HISTORICAL: Euphoria – Lily King


From My Bookshelf by Lynn Willoughby:

Euphoria ~ Lily King

This one deals with a love triangle for three anthropologists in the jungles of New Guinea. Having read about Margaret Mead for years, there is no doubt that Nell in this book is based heavily on this wonderful woman.

It is the 1930s and Andrew Bankson has been alone for several years. He has heard from his mother about the deaths of his two brothers in the war and is on the verge of suicide when a chance encounter with the controversial Nell Stone and her charismatic Australian husband Fen, pulls him back from the brink. The three colleagues become friends and decide to collaborate and investigate a nearby tribe, the Tam, that Bankson has heard about.

The Tam are artistic, are female dominated and ignite passions – both intellectual and personal, among the three anthropologists. This makes for tense and interesting reading.

This is a brief period in the life of Margaret Mead along the Sepik river in New Guinea. I learned a lot about the area, the flora and fauna and about the primitive inhabitants. It made for a good read.

“In one frenzied night the trio put it all down on paper: an exhilarating scene of creative and intellectual gestation that captures all the excitement of discovery and the promise that we might find a way to better understand humankind. Here is the euphoria of the title…”

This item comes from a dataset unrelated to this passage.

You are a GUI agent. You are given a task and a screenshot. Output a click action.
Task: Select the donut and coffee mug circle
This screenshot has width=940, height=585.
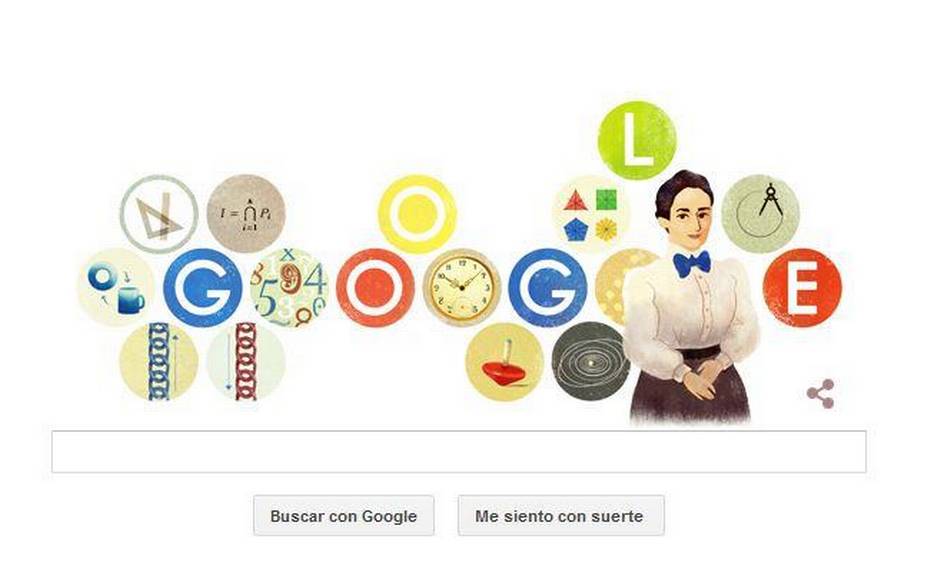(116, 288)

There are a lot of clues, a lot of foreshadowing after this night of three competitive egos in the remote jungles of New Guinea. Something is bound to go wrong! It is a satisfying conclusion of three charismatic alpha creatures. King’s pain staking research makes us believe “…the savageness beneath the veneer of society. It is now very far beneath the surface, no matter where you go…”

  • Father of the Rain
  • The Pleasing Hours

…………and several others

Who Knew?

Margaret Mead, arguably the most renowned anthropologist of all time, was an amazing women and a prolific writer. She is one of my heroes. One quote strikes me as her essence. “Life in the twentieth century is like a parachute jump – you have to get it right the first time.”